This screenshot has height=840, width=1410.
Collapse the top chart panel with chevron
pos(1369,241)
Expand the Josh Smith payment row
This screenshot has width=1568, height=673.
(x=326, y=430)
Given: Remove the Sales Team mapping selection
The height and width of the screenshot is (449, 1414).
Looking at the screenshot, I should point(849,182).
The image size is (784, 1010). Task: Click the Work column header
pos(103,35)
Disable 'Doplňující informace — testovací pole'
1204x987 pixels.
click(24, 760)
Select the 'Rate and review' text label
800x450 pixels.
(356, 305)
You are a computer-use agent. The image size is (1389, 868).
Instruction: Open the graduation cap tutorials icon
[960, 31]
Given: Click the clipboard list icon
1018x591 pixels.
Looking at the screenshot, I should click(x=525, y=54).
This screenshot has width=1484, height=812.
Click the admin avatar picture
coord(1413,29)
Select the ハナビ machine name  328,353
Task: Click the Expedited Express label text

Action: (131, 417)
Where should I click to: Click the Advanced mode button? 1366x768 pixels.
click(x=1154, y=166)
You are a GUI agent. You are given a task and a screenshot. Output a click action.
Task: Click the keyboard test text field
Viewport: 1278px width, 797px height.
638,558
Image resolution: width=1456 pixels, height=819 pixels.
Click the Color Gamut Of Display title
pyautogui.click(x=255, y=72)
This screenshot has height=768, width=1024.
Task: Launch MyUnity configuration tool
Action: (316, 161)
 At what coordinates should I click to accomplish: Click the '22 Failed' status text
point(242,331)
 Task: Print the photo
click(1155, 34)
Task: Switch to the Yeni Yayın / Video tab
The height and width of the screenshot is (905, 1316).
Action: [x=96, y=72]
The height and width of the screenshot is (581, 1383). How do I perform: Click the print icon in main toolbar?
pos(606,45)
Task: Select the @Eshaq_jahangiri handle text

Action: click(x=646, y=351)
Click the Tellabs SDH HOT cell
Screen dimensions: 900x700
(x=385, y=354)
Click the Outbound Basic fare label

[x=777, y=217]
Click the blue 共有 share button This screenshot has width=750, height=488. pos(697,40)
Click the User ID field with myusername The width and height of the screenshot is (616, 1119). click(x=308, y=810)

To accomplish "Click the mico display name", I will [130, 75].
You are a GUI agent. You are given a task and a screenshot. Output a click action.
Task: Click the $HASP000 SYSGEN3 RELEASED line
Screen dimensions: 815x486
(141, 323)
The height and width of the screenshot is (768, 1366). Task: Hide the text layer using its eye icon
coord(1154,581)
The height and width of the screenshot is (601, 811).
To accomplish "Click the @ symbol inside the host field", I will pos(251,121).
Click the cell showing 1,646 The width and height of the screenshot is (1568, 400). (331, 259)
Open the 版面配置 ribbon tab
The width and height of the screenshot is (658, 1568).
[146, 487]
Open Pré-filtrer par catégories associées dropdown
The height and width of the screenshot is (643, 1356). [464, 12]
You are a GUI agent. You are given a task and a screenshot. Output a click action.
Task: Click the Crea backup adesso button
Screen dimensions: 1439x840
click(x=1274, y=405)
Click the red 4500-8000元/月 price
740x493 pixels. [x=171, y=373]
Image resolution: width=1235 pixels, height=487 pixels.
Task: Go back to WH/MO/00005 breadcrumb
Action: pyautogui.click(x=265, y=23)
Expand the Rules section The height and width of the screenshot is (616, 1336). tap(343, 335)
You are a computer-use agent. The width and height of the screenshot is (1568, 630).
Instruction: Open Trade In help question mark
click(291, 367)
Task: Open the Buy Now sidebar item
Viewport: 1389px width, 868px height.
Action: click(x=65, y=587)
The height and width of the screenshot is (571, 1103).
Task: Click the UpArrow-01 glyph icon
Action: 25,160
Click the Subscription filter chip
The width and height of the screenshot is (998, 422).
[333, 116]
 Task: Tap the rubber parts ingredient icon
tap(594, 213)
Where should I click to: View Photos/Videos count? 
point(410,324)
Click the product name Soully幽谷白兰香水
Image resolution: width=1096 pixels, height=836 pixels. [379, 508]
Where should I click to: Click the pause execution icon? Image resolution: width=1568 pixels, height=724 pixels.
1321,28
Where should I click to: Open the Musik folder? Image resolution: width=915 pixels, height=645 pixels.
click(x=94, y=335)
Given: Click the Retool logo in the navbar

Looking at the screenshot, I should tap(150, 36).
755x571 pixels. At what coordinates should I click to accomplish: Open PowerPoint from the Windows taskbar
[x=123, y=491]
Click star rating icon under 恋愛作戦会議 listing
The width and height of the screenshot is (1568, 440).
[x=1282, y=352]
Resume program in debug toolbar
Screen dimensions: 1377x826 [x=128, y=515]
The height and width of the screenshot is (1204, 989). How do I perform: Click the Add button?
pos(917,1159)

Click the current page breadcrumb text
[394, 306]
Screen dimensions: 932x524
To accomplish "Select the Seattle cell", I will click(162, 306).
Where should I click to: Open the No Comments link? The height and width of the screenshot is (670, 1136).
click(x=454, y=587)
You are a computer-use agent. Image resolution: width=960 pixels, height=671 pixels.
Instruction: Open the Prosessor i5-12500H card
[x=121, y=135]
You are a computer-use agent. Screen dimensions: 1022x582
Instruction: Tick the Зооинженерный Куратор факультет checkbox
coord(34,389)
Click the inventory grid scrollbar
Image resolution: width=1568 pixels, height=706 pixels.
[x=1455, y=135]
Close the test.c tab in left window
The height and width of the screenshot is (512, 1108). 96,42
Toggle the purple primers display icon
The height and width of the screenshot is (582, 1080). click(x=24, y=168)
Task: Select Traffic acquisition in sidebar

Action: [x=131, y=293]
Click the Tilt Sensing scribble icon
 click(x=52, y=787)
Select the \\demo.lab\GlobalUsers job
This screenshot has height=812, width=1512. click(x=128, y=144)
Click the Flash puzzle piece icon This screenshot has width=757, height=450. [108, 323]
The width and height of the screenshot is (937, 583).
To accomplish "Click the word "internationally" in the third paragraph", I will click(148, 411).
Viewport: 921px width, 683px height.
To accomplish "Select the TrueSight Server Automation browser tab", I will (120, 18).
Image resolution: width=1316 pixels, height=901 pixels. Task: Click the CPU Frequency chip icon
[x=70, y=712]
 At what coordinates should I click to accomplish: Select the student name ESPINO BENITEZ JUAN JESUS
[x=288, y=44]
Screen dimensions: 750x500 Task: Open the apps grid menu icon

——————

Take the stretch of lines above from the one containing "Task: Open the Buy Now sidebar item" through the one containing "You are a computer-use agent. Screen" and repeat it exactly, adding no other line.

Task: Open the Buy Now sidebar item
Viewport: 1389px width, 868px height.
Action: click(x=65, y=587)
The height and width of the screenshot is (571, 1103).
Task: Click the UpArrow-01 glyph icon
Action: 25,160
Click the Subscription filter chip
The width and height of the screenshot is (998, 422).
[333, 116]
 Task: Tap the rubber parts ingredient icon
tap(594, 213)
Where should I click to: View Photos/Videos count? 
point(410,324)
Click the product name Soully幽谷白兰香水
Image resolution: width=1096 pixels, height=836 pixels. [379, 508]
Where should I click to: Click the pause execution icon? Image resolution: width=1568 pixels, height=724 pixels.
1321,28
Where should I click to: Open the Musik folder? Image resolution: width=915 pixels, height=645 pixels.
click(x=94, y=335)
Given: Click the Retool logo in the navbar

Looking at the screenshot, I should tap(150, 36).
755x571 pixels. At what coordinates should I click to accomplish: Open PowerPoint from the Windows taskbar
[x=123, y=491]
Click star rating icon under 恋愛作戦会議 listing
The width and height of the screenshot is (1568, 440).
[x=1282, y=352]
Resume program in debug toolbar
Screen dimensions: 1377x826 [x=128, y=515]
The height and width of the screenshot is (1204, 989). How do I perform: Click the Add button?
pos(917,1159)

Click the current page breadcrumb text
[394, 306]
Screen dimensions: 932x524
To accomplish "Select the Seattle cell", I will click(162, 306).
Where should I click to: Open the No Comments link? The height and width of the screenshot is (670, 1136).
click(x=454, y=587)
You are a computer-use agent. Image resolution: width=960 pixels, height=671 pixels.
Instruction: Open the Prosessor i5-12500H card
[x=121, y=135]
You are a computer-use agent. Screen dimensions: 1022x582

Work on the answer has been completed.